--- BEGIN Data supplied ---
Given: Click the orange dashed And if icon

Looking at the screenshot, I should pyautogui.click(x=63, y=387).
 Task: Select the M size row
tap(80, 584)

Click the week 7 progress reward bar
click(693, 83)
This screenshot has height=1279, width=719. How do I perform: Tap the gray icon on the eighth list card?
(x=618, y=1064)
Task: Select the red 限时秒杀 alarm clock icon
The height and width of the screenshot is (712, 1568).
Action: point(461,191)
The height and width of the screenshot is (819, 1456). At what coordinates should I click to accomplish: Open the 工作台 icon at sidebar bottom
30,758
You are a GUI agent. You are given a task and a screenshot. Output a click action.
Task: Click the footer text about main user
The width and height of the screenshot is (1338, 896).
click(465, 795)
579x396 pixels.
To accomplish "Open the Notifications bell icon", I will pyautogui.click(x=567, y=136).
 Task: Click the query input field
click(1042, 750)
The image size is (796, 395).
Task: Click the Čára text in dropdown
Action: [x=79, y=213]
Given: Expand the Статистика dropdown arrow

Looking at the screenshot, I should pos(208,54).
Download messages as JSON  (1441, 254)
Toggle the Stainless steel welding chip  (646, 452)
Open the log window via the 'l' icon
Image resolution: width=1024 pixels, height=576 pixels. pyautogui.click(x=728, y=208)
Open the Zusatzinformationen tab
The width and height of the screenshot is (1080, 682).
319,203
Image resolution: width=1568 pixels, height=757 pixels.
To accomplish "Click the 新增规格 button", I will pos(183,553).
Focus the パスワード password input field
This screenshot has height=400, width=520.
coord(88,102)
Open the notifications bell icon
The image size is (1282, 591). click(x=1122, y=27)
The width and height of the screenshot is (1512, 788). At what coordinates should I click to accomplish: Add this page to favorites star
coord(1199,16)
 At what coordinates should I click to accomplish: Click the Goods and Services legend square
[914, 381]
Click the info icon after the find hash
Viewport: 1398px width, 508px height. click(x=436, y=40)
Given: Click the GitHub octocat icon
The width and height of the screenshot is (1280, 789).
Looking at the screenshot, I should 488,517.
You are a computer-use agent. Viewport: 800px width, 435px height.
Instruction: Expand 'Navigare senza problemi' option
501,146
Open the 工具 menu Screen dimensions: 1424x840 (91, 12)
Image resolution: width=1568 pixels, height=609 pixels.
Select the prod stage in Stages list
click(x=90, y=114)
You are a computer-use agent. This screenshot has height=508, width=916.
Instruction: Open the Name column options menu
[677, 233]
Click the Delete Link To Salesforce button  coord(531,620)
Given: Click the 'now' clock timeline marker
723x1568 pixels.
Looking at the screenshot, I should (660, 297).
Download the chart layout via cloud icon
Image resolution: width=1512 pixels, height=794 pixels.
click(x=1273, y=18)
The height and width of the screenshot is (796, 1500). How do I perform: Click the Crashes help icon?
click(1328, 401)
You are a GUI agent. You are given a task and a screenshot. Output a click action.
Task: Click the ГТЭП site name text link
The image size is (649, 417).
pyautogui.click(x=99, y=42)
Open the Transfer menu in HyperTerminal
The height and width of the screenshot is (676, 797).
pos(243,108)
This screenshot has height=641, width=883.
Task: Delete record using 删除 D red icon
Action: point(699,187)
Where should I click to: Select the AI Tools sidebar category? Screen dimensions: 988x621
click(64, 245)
--- END Data supplied ---
Rewrite the records above as a Markdown table with two columns, Row and Line, numbering each line in order and omitting blank lines.

→ **Answer**:
| Row | Line |
|---|---|
| 1 | Given: Click the orange dashed And if icon |
| 2 | Looking at the screenshot, I should pyautogui.click(x=63, y=387). |
| 3 |  Task: Select the M size row |
| 4 | tap(80, 584) |
| 5 | Click the week 7 progress reward bar |
| 6 | click(693, 83) |
| 7 | This screenshot has height=1279, width=719. How do I perform: Tap the gray icon on the eighth list card? |
| 8 | (x=618, y=1064) |
| 9 | Task: Select the red 限时秒杀 alarm clock icon |
| 10 | The height and width of the screenshot is (712, 1568). |
| 11 | Action: point(461,191) |
| 12 | The height and width of the screenshot is (819, 1456). At what coordinates should I click to accomplish: Open the 工作台 icon at sidebar bottom |
| 13 | 30,758 |
| 14 | You are a GUI agent. You are given a task and a screenshot. Output a click action. |
| 15 | Task: Click the footer text about main user |
| 16 | The width and height of the screenshot is (1338, 896). |
| 17 | click(465, 795) |
| 18 | 579x396 pixels. |
| 19 | To accomplish "Open the Notifications bell icon", I will pyautogui.click(x=567, y=136). |
| 20 |  Task: Click the query input field |
| 21 | click(1042, 750) |
| 22 | The image size is (796, 395). |
| 23 | Task: Click the Čára text in dropdown |
| 24 | Action: [x=79, y=213] |
| 25 | Given: Expand the Статистика dropdown arrow |
| 26 | Looking at the screenshot, I should pos(208,54). |
| 27 | Download messages as JSON  (1441, 254) |
| 28 | Toggle the Stainless steel welding chip  (646, 452) |
| 29 | Open the log window via the 'l' icon |
| 30 | Image resolution: width=1024 pixels, height=576 pixels. pyautogui.click(x=728, y=208) |
| 31 | Open the Zusatzinformationen tab |
| 32 | The width and height of the screenshot is (1080, 682). |
| 33 | 319,203 |
| 34 | Image resolution: width=1568 pixels, height=757 pixels. |
| 35 | To accomplish "Click the 新增规格 button", I will pos(183,553). |
| 36 | Focus the パスワード password input field |
| 37 | This screenshot has height=400, width=520. |
| 38 | coord(88,102) |
| 39 | Open the notifications bell icon |
| 40 | The image size is (1282, 591). click(x=1122, y=27) |
| 41 | The width and height of the screenshot is (1512, 788). At what coordinates should I click to accomplish: Add this page to favorites star |
| 42 | coord(1199,16) |
| 43 |  At what coordinates should I click to accomplish: Click the Goods and Services legend square |
| 44 | [914, 381] |
| 45 | Click the info icon after the find hash |
| 46 | Viewport: 1398px width, 508px height. click(x=436, y=40) |
| 47 | Given: Click the GitHub octocat icon |
| 48 | The width and height of the screenshot is (1280, 789). |
| 49 | Looking at the screenshot, I should 488,517. |
| 50 | You are a computer-use agent. Viewport: 800px width, 435px height. |
| 51 | Instruction: Expand 'Navigare senza problemi' option |
| 52 | 501,146 |
| 53 | Open the 工具 menu Screen dimensions: 1424x840 (91, 12) |
| 54 | Image resolution: width=1568 pixels, height=609 pixels. |
| 55 | Select the prod stage in Stages list |
| 56 | click(x=90, y=114) |
| 57 | You are a computer-use agent. This screenshot has height=508, width=916. |
| 58 | Instruction: Open the Name column options menu |
| 59 | [677, 233] |
| 60 | Click the Delete Link To Salesforce button  coord(531,620) |
| 61 | Given: Click the 'now' clock timeline marker |
| 62 | 723x1568 pixels. |
| 63 | Looking at the screenshot, I should (660, 297). |
| 64 | Download the chart layout via cloud icon |
| 65 | Image resolution: width=1512 pixels, height=794 pixels. |
| 66 | click(x=1273, y=18) |
| 67 | The height and width of the screenshot is (796, 1500). How do I perform: Click the Crashes help icon? |
| 68 | click(1328, 401) |
| 69 | You are a GUI agent. You are given a task and a screenshot. Output a click action. |
| 70 | Task: Click the ГТЭП site name text link |
| 71 | The image size is (649, 417). |
| 72 | pyautogui.click(x=99, y=42) |
| 73 | Open the Transfer menu in HyperTerminal |
| 74 | The height and width of the screenshot is (676, 797). |
| 75 | pos(243,108) |
| 76 | This screenshot has height=641, width=883. |
| 77 | Task: Delete record using 删除 D red icon |
| 78 | Action: point(699,187) |
| 79 | Where should I click to: Select the AI Tools sidebar category? Screen dimensions: 988x621 |
| 80 | click(64, 245) |